-- start of Text --
Young Palestinians Speak: Living Under Occupation

There is a maxim, often attributed to St. Francis Xavier, one of the founders of the Jesuit order, that reads: “Give me the children until they are seven and anyone may have them afterwards.”

In recent years, authors writing about the Arab-Israeli conflict have set their sights on children both younger and older than seven. Like the Jesuits, their aim is to shape the minds of the young. If the Jesuits’ goal was to turn children’s minds towards heaven, theirs is to turn young readers against something more earthly – Israel.

One publisher to push an anti-Israel message is Crocodile Books, an imprint of Interlink Publishing, owned by a Palestinian-American family. Their book, Amazing Women of the Middle East, published in 2022, sparked controversy when its map of the Middle East replaced Israel, a real country, with “Palestine,” and when it excluded Jewish women from its survey of accomplished Middle Eastern women. Another Crocodile title, Ida in the Middle (2022), pretended that, until the founding of Israel, Jews and Arabs lived in harmony in the Middle East. It denies the legitimacy of multiple perspectives on the Middle East conflict and presents Israeli security practices as deliberate persecution, unrelated to Palestinian terrorism, by erasing the reason for these policies: Palestinian terrorism. Palestinians alone are victims, Israelis alone are victimizers. The book’s author, Nora Lester Murad, recently filmed herself tearing down posters of hostages. Hannah Moushabeck, at one time Crocodile’s acquisitions editor, posted on Instagram an appeal to “reframe” what happened on October 7th in order to “understand why people would retaliate, why people would resist.” Her picture book evocation of her father’s childhood in Jerusalem,  HomelandMy Father Dreams of Palestine, published by Chronicle Books in 2023, erases the Jewish presence from the Old City.
-- end of Text --
_Stated exercise A_
In the text on children's books about the Arab-Israeli conflict, who owns Interlink Publishing?
_Stated exercise B_
Quote the records from the line with "Where should I" up to and including the line with "coord(628,22)", leaving out the pictures.
The text and the records were taken from unrelated sources.
-- start of Data for the task --
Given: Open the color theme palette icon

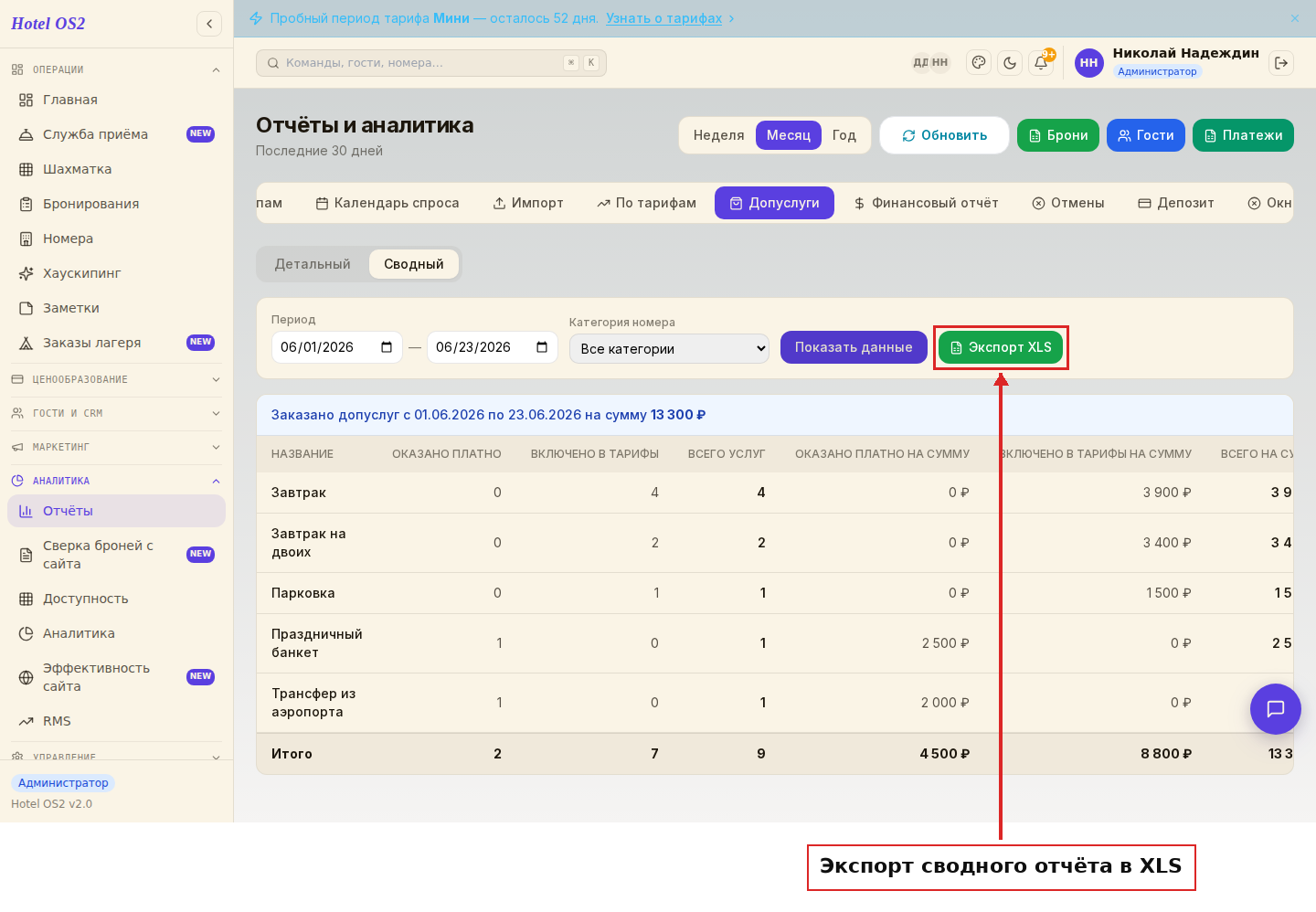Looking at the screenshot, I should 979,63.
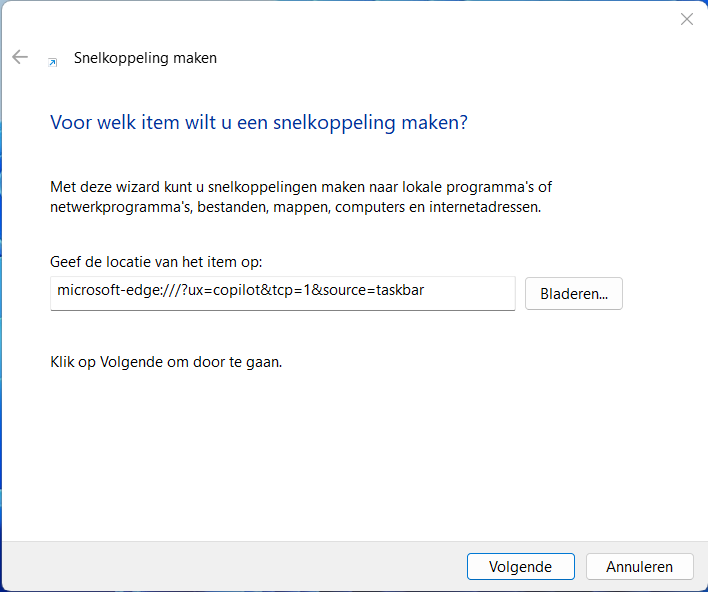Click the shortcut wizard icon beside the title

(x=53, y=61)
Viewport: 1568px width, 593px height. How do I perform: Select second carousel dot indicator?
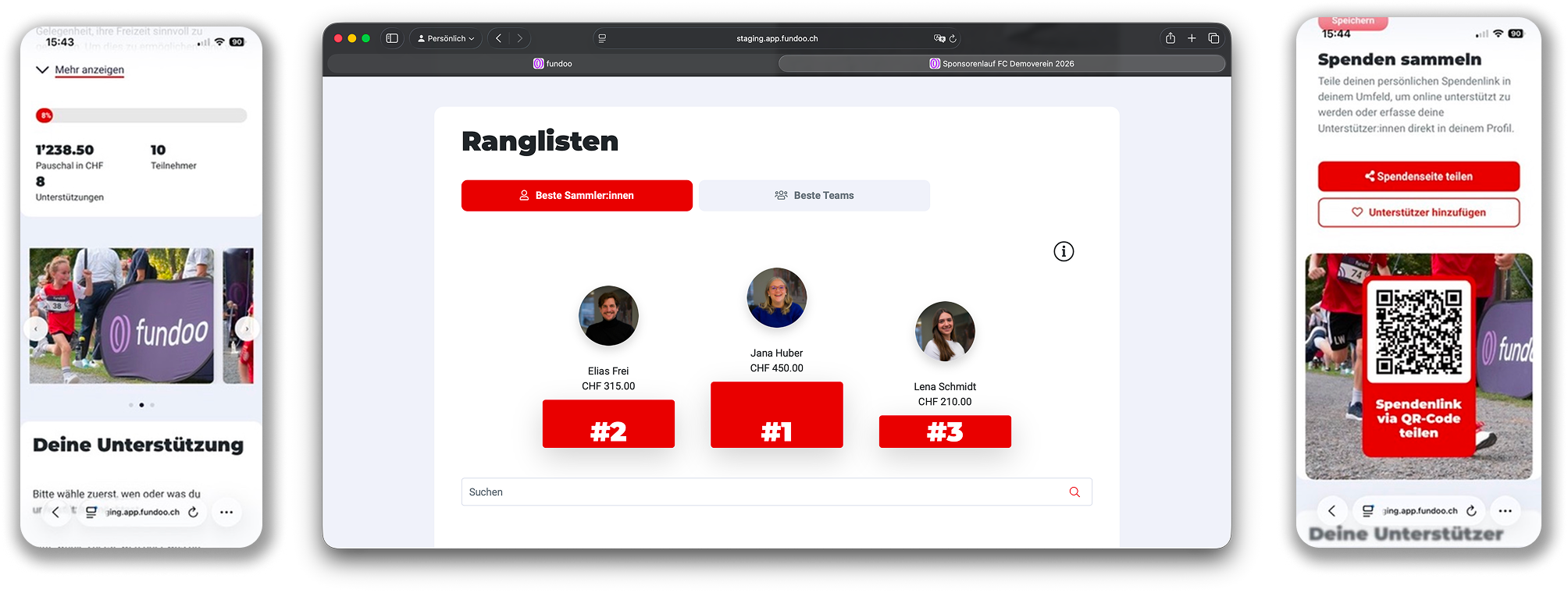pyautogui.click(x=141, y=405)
-- end of Data for the task --
-- start of Data for the task --
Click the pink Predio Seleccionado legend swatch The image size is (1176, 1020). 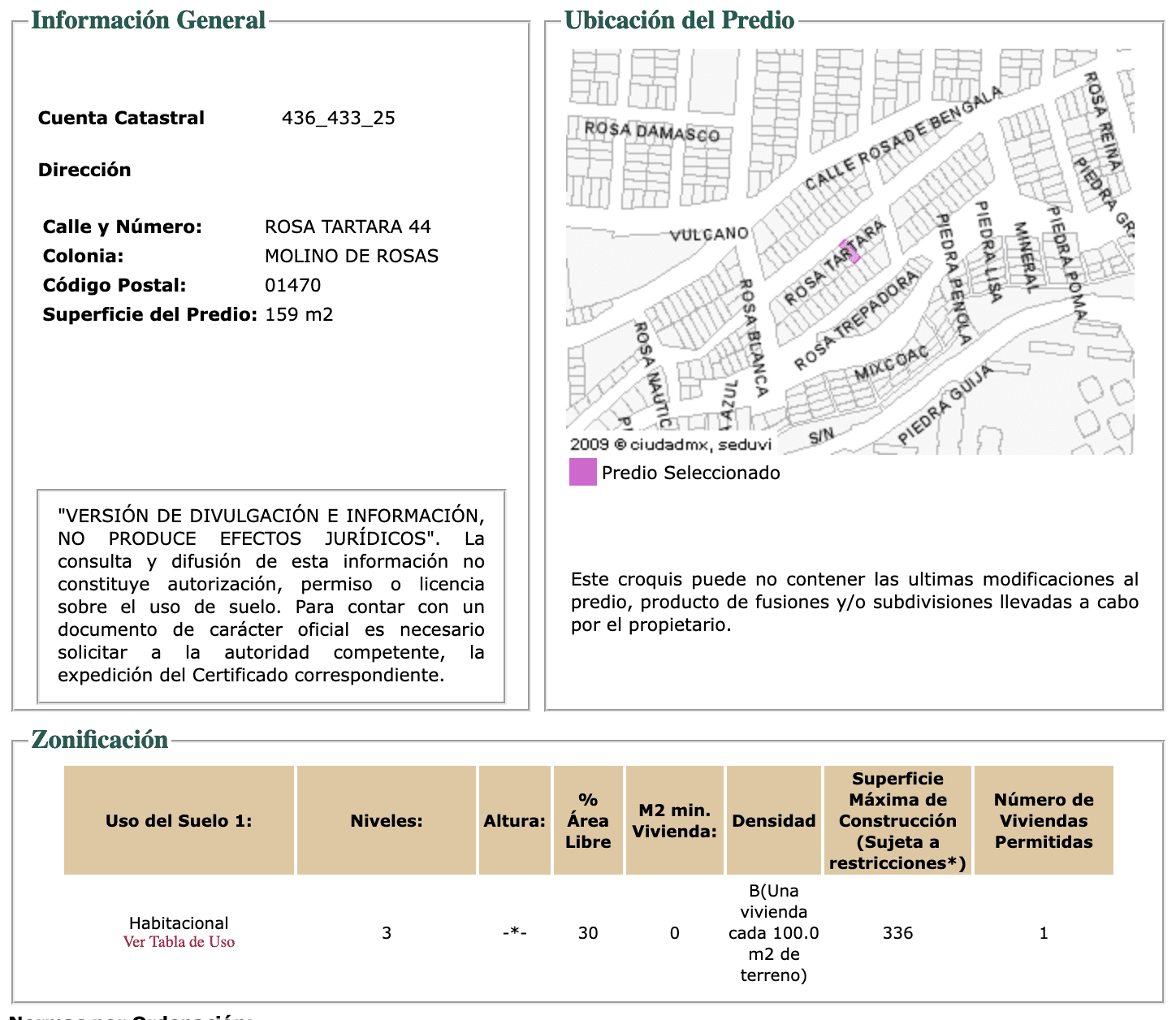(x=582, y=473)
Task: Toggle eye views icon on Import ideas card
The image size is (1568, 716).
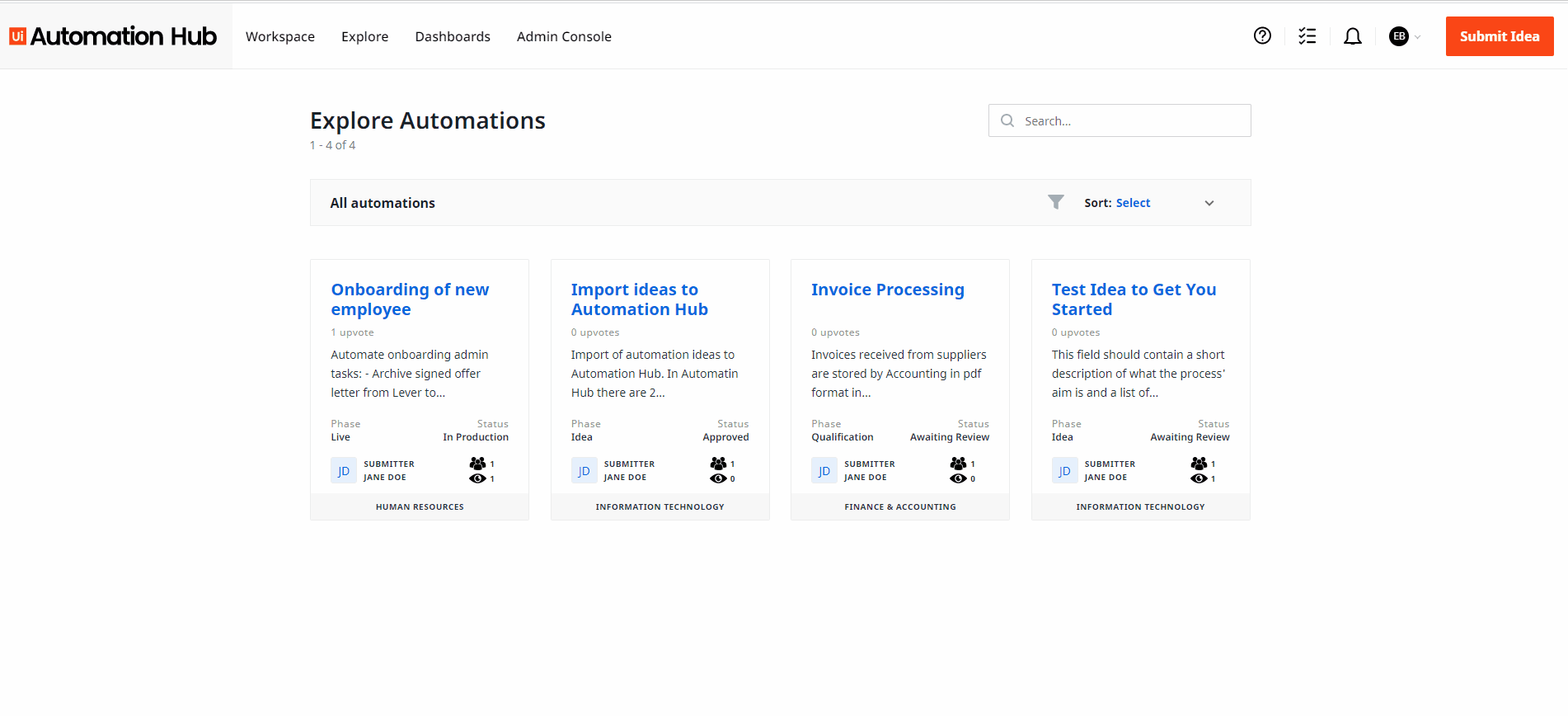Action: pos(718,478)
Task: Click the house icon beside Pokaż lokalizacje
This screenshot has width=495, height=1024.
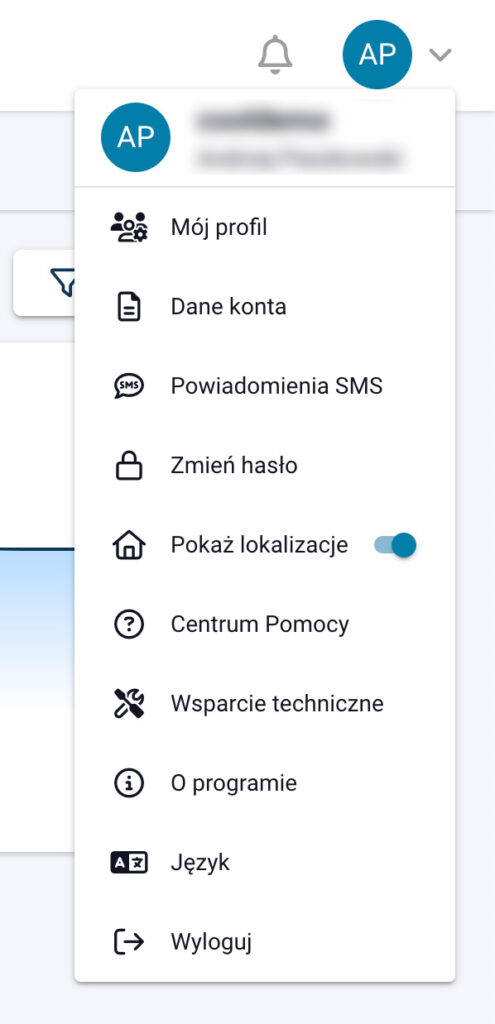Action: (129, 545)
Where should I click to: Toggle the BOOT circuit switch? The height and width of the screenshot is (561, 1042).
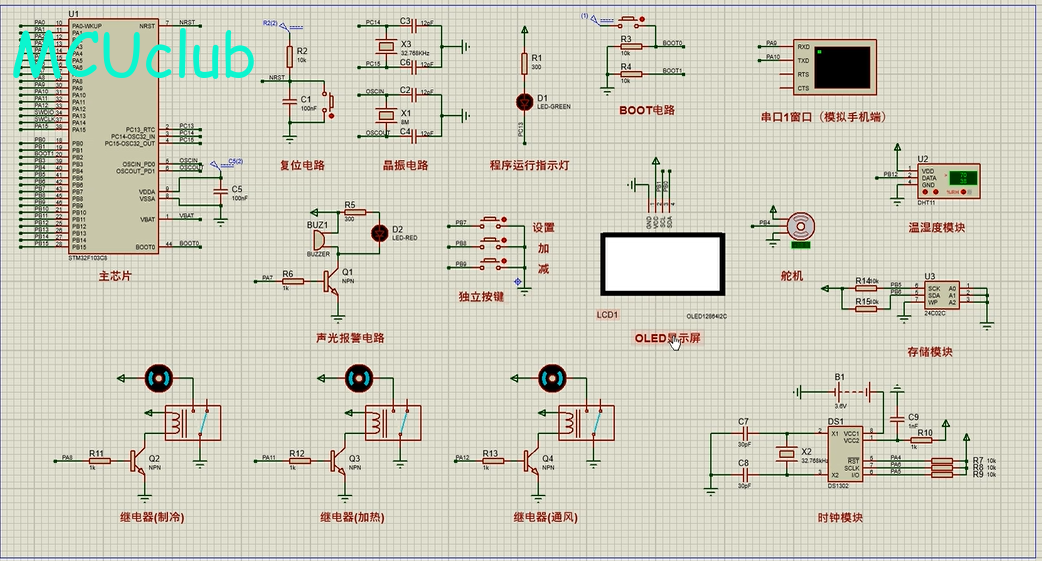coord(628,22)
-- end of Data for the task --
_Final answer A_
A Palestinian-American family owns Interlink Publishing.

_Final answer B_
Where should I click to: Toggle the BOOT circuit switch? The height and width of the screenshot is (561, 1042).
coord(628,22)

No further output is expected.